Can Pornography Ever Be Liberating?
Wed, Aug 24 2016 01:46
Thursday 22nd September, 7.30pm at The Victoria, John Bright Street, Birmingham B1 1BN
Pornography is one of the visual expressions of sex and sexuality. Among the oldest surviving examples of erotic depictions are Palaeolithic cave paintings and carvings, which suggests that that looking at pictures of naked bodies is an ancient habit.
In modern times, though, there is widespread concern that communication technologies have led to the unhealthy and excessive proliferation of pornography. Does the ability to access explicit sexual images from our smartphones represent sexual liberation or corruption?

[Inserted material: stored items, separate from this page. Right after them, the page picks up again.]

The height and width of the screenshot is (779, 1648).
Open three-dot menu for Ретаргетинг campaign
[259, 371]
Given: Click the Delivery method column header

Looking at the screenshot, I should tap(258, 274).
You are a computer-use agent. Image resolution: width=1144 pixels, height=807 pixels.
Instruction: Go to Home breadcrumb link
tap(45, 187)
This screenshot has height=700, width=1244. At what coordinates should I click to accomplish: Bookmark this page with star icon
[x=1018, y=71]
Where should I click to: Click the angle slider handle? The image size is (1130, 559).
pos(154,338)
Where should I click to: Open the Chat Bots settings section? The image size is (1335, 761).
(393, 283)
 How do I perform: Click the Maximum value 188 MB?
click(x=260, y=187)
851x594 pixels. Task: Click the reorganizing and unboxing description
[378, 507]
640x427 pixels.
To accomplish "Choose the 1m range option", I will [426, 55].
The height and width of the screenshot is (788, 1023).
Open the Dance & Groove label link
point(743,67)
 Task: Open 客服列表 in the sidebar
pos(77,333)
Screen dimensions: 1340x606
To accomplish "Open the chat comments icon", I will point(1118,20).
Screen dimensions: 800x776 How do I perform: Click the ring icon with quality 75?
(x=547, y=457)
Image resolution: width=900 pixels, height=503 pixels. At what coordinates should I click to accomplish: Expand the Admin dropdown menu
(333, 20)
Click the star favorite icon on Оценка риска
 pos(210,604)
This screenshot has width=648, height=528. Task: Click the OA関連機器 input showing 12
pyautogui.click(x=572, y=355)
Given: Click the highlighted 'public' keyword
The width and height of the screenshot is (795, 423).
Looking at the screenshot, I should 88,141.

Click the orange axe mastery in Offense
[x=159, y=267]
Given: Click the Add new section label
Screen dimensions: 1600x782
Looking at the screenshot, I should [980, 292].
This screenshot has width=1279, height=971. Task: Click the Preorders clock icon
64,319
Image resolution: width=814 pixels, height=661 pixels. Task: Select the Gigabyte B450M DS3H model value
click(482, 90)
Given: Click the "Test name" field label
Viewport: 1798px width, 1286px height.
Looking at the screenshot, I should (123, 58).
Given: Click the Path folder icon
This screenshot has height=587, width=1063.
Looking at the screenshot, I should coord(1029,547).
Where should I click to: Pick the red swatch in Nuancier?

A massive growth in the production of pornography has prompted producers and performers to push the boundaries of their work in order maintain profits and stay ahead in a very busy market. It is possible to argue that that this gives us more choice and information about sexual behaviour, but are these vivid images also confusing and desensitising? Young men say they are being traumatised by violent sexual imagery, and some young people are reported to be exposed to pornography before their first kiss. How do we balance our responsibility to protect children and teenagers with the liberty to engage with pornography without resorting to hypocrisy?
Some feminists and seek to ban all pornography on the grounds that it leads to the objectification of women and rape. Are the anti-porn feminists very different from religious leaders who call for women to cover themselves up in order to avoid sexually inciting men? More and more people claim they are ‘addicted’ to viewing sexually explicit material. Is this just a symptom of modern childishness, or are we enslaved rather than liberated by pornography.
The debate is produced and will be chaired by Rosie Pocklington.
Luke Gittos is law editor at spiked, a British Internet magazine focusing on politics, culture and society from a humanist and libertarian viewpoint. He is also solicitor practising criminal law and convenor of the London Legal Salon.
Jerry Barnett is an author, technologist, photographer and activist. His long experience in anti-fascist politics led him to become a dedicated campaigner for free speech and sexual freedom, and he founded the Sex & Censorship campaign in 2013. His book Porn Panic! was published in August by Zero Books.